Your reply should be one number: how many lines of the records below contain the string "Privacy".

'''

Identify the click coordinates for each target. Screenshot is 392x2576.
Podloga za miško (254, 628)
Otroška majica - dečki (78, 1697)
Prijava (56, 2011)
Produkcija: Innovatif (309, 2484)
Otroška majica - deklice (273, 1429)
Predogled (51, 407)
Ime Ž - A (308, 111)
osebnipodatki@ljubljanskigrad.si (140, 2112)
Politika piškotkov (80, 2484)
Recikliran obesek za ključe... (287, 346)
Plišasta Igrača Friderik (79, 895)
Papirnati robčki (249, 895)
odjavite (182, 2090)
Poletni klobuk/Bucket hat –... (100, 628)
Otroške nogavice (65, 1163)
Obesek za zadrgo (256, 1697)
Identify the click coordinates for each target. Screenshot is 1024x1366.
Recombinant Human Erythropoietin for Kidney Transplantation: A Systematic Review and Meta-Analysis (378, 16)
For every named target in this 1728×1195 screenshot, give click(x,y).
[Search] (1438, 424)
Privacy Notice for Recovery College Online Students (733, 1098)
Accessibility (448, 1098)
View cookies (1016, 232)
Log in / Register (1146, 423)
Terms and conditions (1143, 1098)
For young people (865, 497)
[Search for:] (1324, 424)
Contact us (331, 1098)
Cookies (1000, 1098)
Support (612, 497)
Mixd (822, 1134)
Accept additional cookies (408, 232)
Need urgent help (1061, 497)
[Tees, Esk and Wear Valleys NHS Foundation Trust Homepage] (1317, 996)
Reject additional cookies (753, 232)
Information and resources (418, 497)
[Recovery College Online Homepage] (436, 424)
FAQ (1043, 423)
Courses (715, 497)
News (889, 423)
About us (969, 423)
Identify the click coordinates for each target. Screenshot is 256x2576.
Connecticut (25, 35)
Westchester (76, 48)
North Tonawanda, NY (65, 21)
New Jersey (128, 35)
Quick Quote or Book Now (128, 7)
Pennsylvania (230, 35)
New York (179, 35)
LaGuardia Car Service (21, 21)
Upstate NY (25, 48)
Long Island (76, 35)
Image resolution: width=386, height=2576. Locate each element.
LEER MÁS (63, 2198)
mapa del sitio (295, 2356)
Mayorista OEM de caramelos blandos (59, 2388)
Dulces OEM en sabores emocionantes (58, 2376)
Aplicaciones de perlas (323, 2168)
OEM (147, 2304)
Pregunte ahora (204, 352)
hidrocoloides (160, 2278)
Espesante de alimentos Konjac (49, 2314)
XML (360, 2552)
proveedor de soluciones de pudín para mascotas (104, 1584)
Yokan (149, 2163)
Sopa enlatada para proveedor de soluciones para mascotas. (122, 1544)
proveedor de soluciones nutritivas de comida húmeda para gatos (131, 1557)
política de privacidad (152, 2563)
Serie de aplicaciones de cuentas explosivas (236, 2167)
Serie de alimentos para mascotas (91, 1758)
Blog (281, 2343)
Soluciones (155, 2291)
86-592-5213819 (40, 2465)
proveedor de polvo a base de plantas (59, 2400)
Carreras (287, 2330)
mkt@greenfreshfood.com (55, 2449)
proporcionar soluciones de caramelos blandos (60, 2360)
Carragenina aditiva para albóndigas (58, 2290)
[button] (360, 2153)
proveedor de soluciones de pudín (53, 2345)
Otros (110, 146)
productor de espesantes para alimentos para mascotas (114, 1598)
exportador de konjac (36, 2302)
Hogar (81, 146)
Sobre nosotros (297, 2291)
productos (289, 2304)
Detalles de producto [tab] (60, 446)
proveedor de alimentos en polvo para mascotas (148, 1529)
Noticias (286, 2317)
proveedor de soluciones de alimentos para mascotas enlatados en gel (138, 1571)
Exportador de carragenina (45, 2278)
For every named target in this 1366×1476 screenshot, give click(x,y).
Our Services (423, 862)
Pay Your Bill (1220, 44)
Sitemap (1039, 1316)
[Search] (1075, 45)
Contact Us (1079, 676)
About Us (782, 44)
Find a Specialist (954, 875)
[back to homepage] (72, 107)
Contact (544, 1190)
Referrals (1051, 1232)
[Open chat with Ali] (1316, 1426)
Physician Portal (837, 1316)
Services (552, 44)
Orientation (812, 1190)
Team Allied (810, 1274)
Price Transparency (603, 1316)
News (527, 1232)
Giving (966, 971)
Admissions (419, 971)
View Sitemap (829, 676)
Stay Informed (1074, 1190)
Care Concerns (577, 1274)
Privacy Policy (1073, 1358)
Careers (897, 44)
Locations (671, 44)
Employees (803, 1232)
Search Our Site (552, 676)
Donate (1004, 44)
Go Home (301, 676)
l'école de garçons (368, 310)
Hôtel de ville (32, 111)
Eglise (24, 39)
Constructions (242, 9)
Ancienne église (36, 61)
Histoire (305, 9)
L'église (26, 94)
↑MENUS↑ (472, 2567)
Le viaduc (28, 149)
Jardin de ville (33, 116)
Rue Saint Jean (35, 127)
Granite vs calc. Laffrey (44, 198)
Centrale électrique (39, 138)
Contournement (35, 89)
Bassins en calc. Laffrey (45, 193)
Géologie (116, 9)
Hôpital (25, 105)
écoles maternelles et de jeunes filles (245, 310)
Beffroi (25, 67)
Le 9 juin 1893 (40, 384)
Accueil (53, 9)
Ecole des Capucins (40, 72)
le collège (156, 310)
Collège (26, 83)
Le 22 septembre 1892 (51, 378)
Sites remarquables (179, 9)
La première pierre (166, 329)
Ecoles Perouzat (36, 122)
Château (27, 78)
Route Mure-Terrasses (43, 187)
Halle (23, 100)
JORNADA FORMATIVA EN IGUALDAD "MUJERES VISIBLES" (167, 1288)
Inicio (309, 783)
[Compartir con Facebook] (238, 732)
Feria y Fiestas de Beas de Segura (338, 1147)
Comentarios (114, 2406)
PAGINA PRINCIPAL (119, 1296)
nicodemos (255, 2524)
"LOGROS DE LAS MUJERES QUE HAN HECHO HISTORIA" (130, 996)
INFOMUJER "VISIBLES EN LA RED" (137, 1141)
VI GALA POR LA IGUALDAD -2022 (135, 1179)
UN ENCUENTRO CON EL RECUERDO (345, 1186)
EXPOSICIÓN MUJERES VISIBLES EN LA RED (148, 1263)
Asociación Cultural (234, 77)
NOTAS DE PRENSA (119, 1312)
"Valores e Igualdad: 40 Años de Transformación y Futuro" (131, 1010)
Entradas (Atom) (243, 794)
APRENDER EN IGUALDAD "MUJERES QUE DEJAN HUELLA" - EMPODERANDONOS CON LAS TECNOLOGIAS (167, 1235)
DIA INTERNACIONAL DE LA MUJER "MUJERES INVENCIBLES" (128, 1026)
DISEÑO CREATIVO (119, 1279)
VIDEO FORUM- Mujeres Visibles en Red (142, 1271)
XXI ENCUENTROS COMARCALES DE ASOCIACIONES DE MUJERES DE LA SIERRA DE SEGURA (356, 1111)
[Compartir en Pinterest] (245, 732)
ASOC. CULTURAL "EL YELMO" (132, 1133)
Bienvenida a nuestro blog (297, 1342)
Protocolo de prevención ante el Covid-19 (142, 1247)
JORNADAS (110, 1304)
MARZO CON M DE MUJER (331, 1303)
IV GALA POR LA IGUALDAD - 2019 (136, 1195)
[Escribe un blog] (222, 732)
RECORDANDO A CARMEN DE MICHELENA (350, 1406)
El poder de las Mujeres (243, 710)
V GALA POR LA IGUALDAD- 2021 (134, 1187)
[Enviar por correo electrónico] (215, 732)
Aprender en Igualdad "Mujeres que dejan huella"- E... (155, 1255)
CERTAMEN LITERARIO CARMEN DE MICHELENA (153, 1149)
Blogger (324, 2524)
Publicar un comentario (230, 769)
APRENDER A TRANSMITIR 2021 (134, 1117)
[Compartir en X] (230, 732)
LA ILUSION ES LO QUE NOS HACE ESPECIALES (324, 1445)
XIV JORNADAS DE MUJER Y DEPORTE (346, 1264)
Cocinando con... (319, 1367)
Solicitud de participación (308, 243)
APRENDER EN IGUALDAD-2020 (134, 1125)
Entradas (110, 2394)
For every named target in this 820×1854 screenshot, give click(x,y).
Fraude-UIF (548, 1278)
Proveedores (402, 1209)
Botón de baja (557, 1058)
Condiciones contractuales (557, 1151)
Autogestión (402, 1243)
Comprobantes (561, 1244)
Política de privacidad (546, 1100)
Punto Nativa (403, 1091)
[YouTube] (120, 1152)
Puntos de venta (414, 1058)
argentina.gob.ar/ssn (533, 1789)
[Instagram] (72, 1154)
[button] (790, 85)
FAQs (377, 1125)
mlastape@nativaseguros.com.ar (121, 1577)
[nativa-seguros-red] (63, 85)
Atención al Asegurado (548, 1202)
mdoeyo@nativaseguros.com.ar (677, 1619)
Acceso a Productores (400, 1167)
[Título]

'''

=== WRITTEN RESPONSE ===
2